1000 lb deadlift. U dont know shit bro. U and ur 6000 posts are the true dick rider. On here telling people that training ur legs and the 5 x 5 method are ineffective for overall strenrth and a higher deadlift. For all the time u spend online you would think you would have actually picked up a thing or too.

U are obvi just the typical blogger, log on, talk shit to some people that know more than you, say some shit to some people you would never have the sack to say in “real” life. Less typing, more lifting dude. You probably dont think that squats make u stronger because you are too scared to do them. I see alot of wannabes like you in the gym everyday.

[quote]Beast Status wrote:
LiveFromThe781 wrote:
id like everyone who’s disagreeing with me to post up their deadlift numbers.

id love to see what you 5x5 dickriders and “squats solve everything” lemmings actually put up.

1000 lb deadlift. U dont know shit bro. U and ur 6000 posts are the true dick rider. On here telling people that training ur legs and the 5 x 5 method are ineffective for overall strenrth and a higher deadlift. For all the time u spend online you would think you would have actually picked up a thing or too.

U are obvi just the typical blogger, log on, talk shit to some people that know more than you, say some shit to some people you would never have the sack to say in “real” life. Less typing, more lifting dude. You probably dont think that squats make u stronger because you are too scared to do them. I see alot of wannabes like you in the gym everyday.
[/quote]

i have a 545 rackpull x8

and a 425x7 strapless DOH DL (from 2 months ago)

i also RDL 335x10

and youre right, in real life i wouldnt say shit to you - if you ever talked to me that way id bitch slap you.
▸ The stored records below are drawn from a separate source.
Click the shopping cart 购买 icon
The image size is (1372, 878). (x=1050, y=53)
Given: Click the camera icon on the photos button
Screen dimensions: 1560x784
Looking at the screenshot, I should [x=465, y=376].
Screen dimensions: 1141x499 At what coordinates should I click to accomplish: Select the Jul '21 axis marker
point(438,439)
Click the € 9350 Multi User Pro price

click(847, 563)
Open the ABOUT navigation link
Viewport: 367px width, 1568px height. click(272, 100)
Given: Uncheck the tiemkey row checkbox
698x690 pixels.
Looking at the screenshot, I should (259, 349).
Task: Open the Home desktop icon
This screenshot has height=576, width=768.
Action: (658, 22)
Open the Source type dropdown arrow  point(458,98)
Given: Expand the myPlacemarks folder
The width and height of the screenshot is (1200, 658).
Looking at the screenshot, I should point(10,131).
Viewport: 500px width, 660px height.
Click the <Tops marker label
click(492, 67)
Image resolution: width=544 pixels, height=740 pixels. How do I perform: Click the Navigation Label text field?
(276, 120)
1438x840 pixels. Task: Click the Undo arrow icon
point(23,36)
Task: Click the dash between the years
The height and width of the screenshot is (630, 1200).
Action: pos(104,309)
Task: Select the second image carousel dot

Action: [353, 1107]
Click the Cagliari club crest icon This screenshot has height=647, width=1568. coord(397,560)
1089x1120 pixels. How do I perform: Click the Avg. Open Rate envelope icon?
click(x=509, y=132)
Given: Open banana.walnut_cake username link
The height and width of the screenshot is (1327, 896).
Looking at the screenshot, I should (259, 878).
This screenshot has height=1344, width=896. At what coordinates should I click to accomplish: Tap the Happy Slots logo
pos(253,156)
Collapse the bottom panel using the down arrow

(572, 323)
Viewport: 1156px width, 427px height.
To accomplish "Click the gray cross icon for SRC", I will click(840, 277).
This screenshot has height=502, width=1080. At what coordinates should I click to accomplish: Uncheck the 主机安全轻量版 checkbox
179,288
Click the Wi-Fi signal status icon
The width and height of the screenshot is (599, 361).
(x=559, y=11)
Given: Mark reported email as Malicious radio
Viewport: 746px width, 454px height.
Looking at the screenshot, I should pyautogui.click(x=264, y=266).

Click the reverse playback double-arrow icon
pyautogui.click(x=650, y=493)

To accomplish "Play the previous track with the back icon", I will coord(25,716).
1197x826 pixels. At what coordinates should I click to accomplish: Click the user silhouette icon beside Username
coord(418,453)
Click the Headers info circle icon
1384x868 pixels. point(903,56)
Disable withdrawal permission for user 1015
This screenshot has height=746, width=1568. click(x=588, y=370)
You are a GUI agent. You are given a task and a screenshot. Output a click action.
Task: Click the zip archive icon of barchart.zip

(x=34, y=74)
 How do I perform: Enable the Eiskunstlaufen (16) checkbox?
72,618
edit: im not trying to come off as a dick, but i really dont buy that doing leg presses are going to transition into his deadlift.

if anything he should be working his back in different ways, focusing on RDLs, Rackpulls, even lat work.

maybe even drop the lift for a few weeks. personally i dont do more than one lower back taxing lift per week so if i RDL i wont do Rackpulls the same week, i use A and B days.

dickrider lol

[quote]LiveFromThe781 wrote:
edit: im not trying to come off as a dick, but i really dont buy that doing leg presses are going to transition into his deadlift.
[/quote]

It somewhat depends on how good his leg drive is during his dead. If his leg drive is weak, then leg presses might actually be of some benefit. We’d have to see some videos of his DL’s to really diagnose him accurately.

True. First he needs to figure out what is the weak link in the chain and strengthen it, or just put equal emphasis on all the links and make everything stronger.

[quote]
maybe even drop the lift for a few weeks. personally i dont do more than one lower back taxing lift per week so if i RDL i wont do Rackpulls the same week, i use A and B days. [/quote]

Blasphemy. :wink:

One other note about 5x5, the only version of that program that I’ve ever had any kind of success with (other than for rank beginners ala starting strength) is using a ramping format (i.e. Madcow’s version). So, even though you do 5 sets of 5 reps, only the last set is really a “work set”.

Like always seems to happen with pros training programs, there is a disconnect between what is intended/actually performed by those who make significant progress and how their program is interpreted.

In most cases, trying to do 5 sets of 5 reps with the same “working” weight is going to significantly slow your strength progression unless you are a volume freak (like Bauer or Waylander).

i feel like the whole 3 sets of 10, 4 sets of 6 etc, etc needs to be cleared up because i, like many many other people thought you were supposed to maintain that with the same working weight which is nearly impossible for most people to do, you just exhaust too fast if its any significant weight.